Directions: Report every line from the following entries that contains the string "Tari".

Given entries:

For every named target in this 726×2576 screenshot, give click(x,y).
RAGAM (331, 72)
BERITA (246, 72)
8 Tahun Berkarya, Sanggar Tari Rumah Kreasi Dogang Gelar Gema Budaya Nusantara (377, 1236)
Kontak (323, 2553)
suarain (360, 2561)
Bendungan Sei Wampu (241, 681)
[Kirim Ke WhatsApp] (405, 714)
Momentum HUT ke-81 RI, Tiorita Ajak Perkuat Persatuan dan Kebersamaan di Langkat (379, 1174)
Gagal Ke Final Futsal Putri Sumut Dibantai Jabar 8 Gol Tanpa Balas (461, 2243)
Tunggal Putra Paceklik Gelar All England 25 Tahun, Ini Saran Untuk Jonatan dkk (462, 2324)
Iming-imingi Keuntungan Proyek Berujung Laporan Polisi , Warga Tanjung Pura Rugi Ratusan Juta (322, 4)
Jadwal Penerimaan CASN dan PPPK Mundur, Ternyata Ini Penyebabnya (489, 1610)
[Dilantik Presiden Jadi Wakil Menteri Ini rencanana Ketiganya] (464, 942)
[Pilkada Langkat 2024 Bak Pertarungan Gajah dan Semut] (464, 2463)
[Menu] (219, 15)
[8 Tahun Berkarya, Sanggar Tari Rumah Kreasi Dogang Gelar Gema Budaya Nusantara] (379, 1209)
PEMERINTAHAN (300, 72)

Response below:
8 Tahun Berkarya, Sanggar Tari Rumah Kreasi Dogang Gelar Gema Budaya Nusantara (377, 1236)
[8 Tahun Berkarya, Sanggar Tari Rumah Kreasi Dogang Gelar Gema Budaya Nusantara] (379, 1209)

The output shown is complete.